If anyone should be held to account, it should be senior managers who subverted the Libor submitting process, creating a business model that made traders like White wear the hats that they did. Yet the SFO has made little progress extending its campaign of prosecutions deep into the managing director ranks where real investment banking power lies. The trail of evidence runs cold, and the Barclays trial is a case in point. Three senior bankers will be appearing at the trial, not as defendants but as witnesses for the prosecution.

One might argue that the billions in fines already represent punishment for the senior bankers, because they specifically reference business models put in place over the heads of junior staff. Then again, these fines are paid by bank shareholders, and not the senior bankers themselves. Unlike Hayes, who is losing £900,000 under a confiscation order, senior staff get to keep their wealth.

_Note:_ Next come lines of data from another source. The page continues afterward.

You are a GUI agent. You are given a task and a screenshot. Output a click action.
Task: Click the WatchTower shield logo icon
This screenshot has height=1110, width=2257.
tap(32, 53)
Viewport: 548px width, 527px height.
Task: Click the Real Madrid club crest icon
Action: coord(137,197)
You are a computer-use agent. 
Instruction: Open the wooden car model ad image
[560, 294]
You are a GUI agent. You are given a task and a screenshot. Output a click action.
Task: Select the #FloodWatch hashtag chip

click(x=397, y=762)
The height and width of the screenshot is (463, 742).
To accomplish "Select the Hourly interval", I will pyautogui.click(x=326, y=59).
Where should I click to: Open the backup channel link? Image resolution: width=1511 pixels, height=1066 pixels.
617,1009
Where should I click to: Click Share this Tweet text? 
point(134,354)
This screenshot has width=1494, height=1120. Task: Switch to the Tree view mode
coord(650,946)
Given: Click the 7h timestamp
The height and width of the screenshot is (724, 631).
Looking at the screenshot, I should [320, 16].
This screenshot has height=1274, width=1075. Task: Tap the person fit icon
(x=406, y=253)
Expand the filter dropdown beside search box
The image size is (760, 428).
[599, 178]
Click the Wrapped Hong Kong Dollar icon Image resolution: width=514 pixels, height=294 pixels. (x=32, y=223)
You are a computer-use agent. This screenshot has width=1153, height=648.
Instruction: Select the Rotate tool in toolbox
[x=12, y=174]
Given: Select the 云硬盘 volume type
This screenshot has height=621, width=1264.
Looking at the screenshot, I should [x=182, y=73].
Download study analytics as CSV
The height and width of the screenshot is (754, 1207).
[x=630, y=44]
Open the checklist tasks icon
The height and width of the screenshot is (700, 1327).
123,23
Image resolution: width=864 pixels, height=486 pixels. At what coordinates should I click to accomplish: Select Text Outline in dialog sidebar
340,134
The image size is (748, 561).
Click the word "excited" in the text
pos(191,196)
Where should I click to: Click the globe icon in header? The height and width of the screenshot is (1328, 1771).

This brings us to Deutsche Bank, which so far has paid the biggest fines. Evidence suggests that Deutsche ran Libor rigging as a global business model par excellence. A report by German supervisor BaFin, currently only available as a leaked translation, mentions Christian Bittar, a trader whom the SFO announced last month would face criminal proceedings along with nine others. According to the report, Bittar had regular access to senior management.

If a jury is asked to ignore that, will they accept it? The Deutsche trial won’t happen for another 18 months, but the outcome of the Barclays trial may give an indication of whether the SFO strategy of picking on the small fish pays off.